(Records shown begins)

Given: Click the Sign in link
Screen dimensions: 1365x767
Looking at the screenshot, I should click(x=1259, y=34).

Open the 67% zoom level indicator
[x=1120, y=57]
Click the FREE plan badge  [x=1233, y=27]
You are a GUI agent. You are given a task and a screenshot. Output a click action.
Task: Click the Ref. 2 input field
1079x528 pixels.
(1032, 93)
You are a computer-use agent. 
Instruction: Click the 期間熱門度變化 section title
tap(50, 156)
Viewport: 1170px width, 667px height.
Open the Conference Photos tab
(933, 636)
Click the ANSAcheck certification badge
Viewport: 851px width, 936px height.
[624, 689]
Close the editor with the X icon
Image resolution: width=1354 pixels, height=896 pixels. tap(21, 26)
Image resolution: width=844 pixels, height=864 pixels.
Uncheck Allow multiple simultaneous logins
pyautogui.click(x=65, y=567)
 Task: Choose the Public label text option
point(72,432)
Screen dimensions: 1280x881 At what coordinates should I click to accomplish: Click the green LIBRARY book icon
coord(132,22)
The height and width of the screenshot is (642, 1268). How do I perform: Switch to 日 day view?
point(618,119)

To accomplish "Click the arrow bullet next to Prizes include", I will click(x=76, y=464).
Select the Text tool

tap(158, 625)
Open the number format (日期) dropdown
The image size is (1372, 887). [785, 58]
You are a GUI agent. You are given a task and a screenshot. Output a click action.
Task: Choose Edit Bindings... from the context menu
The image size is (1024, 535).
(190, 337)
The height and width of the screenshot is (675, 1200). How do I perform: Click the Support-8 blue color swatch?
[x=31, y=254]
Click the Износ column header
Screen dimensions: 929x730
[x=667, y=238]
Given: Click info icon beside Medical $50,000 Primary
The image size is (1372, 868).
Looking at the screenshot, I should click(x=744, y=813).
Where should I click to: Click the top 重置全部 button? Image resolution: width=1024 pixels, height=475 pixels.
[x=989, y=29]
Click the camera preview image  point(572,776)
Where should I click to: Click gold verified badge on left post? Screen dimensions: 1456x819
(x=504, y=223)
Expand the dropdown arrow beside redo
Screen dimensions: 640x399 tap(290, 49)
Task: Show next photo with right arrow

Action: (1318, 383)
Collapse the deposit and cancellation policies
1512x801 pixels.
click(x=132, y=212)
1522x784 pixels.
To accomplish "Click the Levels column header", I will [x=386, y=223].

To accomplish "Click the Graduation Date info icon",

(Records shown ends)

What to do —
Each entry needs to be copied out exactly as written.

Task solution —
Given: Click the Sign in link
Screen dimensions: 1365x767
Looking at the screenshot, I should click(x=1259, y=34).

Open the 67% zoom level indicator
[x=1120, y=57]
Click the FREE plan badge  [x=1233, y=27]
You are a GUI agent. You are given a task and a screenshot. Output a click action.
Task: Click the Ref. 2 input field
1079x528 pixels.
(1032, 93)
You are a computer-use agent. 
Instruction: Click the 期間熱門度變化 section title
tap(50, 156)
Viewport: 1170px width, 667px height.
Open the Conference Photos tab
(933, 636)
Click the ANSAcheck certification badge
Viewport: 851px width, 936px height.
[624, 689]
Close the editor with the X icon
Image resolution: width=1354 pixels, height=896 pixels. tap(21, 26)
Image resolution: width=844 pixels, height=864 pixels.
Uncheck Allow multiple simultaneous logins
pyautogui.click(x=65, y=567)
 Task: Choose the Public label text option
point(72,432)
Screen dimensions: 1280x881 At what coordinates should I click to accomplish: Click the green LIBRARY book icon
coord(132,22)
The height and width of the screenshot is (642, 1268). How do I perform: Switch to 日 day view?
point(618,119)

To accomplish "Click the arrow bullet next to Prizes include", I will click(x=76, y=464).
Select the Text tool

tap(158, 625)
Open the number format (日期) dropdown
The image size is (1372, 887). [785, 58]
You are a GUI agent. You are given a task and a screenshot. Output a click action.
Task: Choose Edit Bindings... from the context menu
The image size is (1024, 535).
(190, 337)
The height and width of the screenshot is (675, 1200). How do I perform: Click the Support-8 blue color swatch?
[x=31, y=254]
Click the Износ column header
Screen dimensions: 929x730
[x=667, y=238]
Given: Click info icon beside Medical $50,000 Primary
The image size is (1372, 868).
Looking at the screenshot, I should click(x=744, y=813).
Where should I click to: Click the top 重置全部 button? Image resolution: width=1024 pixels, height=475 pixels.
[x=989, y=29]
Click the camera preview image  point(572,776)
Where should I click to: Click gold verified badge on left post? Screen dimensions: 1456x819
(x=504, y=223)
Expand the dropdown arrow beside redo
Screen dimensions: 640x399 tap(290, 49)
Task: Show next photo with right arrow

Action: (1318, 383)
Collapse the deposit and cancellation policies
1512x801 pixels.
click(x=132, y=212)
1522x784 pixels.
To accomplish "Click the Levels column header", I will [x=386, y=223].

To accomplish "Click the Graduation Date info icon",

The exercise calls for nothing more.